O silêncio mortal que tomava conta da noite começava a ser desfeito por pequenos sons de algo se partindo.
Braços e pernas sendo arrancados de mais uma boneca. Uma atenção maior em sua cabeça, apenas separá-la do corpo não parecia o suficiente. Os olhos de plásticos tão vazios quanto aos de seu agressor. Não aguentava encarar por muito tempo aquele rosto inexpressível. Não sem desejar desfigura-lo.
- Isso não é o suficiente... – sua voz saiu em um sussurro rouco. Soltando o que restava das peças em suas mãos.
Com as mãos livres, passou os dedos sobre as cicatrizes do próprio corpo. Alguém já havia tentado lhe fazer o mesmo. Rosto, pescoço, braços marcados e costurados como um boneco remendado.
- O erro foi me manter vivo...
Já houve muitas conversas naquela pequena sala, agora só resta bonecas e manequins destruídos e enroscado em linhas após um ataque de cólera que nunca deveria ter despertado, porém suas amarras não estavam mais presentes para controla-lo.
As linhas ainda manchadas agora em um tom ferrugem, o vermelho já havia oxidado. Um riso escapava de seus lábios, a sanidade não está mais alcançável.

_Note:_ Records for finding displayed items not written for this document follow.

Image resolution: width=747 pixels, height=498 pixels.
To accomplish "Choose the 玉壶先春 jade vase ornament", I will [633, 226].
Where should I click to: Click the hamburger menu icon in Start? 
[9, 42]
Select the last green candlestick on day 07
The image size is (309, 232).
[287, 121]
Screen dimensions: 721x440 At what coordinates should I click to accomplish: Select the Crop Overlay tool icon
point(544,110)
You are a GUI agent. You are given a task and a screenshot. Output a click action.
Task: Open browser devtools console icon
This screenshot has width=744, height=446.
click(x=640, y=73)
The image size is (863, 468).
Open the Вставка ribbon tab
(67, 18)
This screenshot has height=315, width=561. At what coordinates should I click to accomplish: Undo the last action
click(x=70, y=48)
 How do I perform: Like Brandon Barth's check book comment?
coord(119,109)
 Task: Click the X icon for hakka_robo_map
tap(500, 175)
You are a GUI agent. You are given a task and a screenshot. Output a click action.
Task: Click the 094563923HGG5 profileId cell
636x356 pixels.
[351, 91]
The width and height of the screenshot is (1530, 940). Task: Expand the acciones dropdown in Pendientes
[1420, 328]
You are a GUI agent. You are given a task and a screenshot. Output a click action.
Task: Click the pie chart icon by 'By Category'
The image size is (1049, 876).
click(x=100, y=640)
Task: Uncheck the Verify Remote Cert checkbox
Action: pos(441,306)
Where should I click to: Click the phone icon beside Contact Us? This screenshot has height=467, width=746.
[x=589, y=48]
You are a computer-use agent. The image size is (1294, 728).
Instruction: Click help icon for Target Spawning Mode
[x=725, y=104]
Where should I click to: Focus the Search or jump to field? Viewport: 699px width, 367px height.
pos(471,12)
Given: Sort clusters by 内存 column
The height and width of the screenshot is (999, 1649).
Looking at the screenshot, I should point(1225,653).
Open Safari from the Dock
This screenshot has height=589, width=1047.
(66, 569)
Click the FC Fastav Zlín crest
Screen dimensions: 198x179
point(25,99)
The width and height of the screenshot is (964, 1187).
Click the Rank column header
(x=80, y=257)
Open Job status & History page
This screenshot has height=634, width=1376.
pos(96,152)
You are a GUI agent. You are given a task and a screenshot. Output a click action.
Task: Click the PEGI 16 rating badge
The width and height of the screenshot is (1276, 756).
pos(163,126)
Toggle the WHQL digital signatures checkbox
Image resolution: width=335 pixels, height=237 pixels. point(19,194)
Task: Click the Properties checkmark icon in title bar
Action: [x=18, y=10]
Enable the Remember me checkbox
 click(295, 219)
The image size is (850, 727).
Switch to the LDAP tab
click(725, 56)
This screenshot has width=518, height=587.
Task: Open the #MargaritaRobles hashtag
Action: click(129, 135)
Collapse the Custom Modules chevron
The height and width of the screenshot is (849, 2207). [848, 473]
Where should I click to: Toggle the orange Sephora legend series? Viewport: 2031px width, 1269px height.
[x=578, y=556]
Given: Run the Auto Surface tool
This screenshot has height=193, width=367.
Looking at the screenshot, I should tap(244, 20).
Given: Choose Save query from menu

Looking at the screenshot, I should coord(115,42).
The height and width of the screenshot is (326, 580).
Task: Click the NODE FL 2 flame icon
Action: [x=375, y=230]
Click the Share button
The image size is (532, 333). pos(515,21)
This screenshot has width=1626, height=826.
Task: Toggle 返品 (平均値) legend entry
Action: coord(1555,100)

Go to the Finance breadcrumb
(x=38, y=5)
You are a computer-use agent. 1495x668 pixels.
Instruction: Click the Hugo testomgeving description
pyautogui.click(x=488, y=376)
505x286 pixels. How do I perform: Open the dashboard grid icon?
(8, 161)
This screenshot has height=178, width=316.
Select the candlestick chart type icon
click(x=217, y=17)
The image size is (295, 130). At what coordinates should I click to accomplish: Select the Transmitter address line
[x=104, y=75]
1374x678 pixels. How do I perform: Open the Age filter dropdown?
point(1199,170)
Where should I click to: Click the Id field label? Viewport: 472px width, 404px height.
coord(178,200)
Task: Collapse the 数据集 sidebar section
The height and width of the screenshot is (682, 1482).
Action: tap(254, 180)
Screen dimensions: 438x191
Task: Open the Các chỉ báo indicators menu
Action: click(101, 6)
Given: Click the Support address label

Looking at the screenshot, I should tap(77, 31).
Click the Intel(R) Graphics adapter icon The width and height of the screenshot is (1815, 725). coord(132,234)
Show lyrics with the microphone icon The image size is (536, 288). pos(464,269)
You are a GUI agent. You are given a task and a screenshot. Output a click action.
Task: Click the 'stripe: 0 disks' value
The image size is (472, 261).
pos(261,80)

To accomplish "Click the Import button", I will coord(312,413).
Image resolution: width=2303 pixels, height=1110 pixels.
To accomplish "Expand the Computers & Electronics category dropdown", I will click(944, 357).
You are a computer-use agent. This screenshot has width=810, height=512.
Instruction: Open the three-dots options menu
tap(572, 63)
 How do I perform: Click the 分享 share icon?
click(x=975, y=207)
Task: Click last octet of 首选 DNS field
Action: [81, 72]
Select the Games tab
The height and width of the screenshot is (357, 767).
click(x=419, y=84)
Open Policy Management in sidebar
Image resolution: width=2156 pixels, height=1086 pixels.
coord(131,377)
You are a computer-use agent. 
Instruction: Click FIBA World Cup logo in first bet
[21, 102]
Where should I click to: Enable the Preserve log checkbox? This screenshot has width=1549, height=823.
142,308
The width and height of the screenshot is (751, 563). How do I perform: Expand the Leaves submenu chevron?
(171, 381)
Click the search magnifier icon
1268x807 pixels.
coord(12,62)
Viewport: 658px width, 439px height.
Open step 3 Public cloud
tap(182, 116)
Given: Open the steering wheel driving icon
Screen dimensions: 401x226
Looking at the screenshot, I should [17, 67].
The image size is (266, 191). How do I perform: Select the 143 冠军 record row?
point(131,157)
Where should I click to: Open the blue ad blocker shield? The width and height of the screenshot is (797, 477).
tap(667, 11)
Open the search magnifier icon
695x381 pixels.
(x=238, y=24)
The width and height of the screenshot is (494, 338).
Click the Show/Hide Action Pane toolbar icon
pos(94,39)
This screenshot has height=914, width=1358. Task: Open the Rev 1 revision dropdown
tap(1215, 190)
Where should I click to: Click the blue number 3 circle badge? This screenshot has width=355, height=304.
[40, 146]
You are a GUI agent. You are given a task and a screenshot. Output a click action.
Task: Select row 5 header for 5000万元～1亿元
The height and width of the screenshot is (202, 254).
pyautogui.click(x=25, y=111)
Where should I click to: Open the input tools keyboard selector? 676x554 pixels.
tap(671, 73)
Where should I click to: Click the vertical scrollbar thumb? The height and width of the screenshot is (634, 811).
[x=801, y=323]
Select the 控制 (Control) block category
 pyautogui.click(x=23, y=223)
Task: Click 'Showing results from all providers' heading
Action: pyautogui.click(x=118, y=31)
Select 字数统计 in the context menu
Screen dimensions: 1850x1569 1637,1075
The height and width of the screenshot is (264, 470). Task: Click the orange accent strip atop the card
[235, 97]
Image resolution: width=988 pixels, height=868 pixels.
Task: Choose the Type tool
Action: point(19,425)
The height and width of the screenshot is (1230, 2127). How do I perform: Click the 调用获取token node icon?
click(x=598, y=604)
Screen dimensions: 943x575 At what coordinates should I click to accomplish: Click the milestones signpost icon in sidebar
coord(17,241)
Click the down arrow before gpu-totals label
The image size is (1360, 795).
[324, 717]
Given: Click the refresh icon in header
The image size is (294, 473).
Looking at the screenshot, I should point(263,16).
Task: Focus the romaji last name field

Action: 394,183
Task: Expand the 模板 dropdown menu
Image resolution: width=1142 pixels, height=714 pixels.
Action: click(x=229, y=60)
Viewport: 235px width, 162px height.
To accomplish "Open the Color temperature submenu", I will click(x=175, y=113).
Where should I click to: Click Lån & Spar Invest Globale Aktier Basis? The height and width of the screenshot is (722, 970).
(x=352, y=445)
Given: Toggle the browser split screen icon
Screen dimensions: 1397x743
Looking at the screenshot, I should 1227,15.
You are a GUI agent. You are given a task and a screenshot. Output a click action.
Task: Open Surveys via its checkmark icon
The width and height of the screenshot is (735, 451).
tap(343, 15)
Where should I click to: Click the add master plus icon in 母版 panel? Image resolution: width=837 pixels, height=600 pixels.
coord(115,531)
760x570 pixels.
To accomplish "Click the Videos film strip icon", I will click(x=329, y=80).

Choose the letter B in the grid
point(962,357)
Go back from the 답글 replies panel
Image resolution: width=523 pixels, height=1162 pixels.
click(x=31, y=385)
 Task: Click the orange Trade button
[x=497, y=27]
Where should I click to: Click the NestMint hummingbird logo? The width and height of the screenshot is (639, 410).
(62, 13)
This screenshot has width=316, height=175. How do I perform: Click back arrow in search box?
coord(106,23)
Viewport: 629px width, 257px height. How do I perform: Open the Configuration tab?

- Era isso que desejavam... Queriam saber meus limites... – um sorriso adornava seu rosto. -Seria uma pena se isso não existisse... – ironizava enquanto caminhava por entre as linhas, os manequins se revelavam ser algo um dia vivo. Pessoas pegas por aquela teia. – Agora sua voz foi para um lugar incapaz de me alcançar. Não existe mais amarras.
As linhas a sua frente eram cortadas com auxílio de um canivete, liberando alguns corpos de suas prisões. Ecoando ao impactar com o chão.
- Nada aqui tem mais vida. Até o vermelho se foi...
Ao canto da sala, um corpo decapitado e suspenso por linhas. A cabeça posicionada ao lado no chão. Uma boneca que compartilhava do mesmo sangue que o rapaz. Sua gêmea brutamente assassinada, quebrando o fio que restava de sua sanidade.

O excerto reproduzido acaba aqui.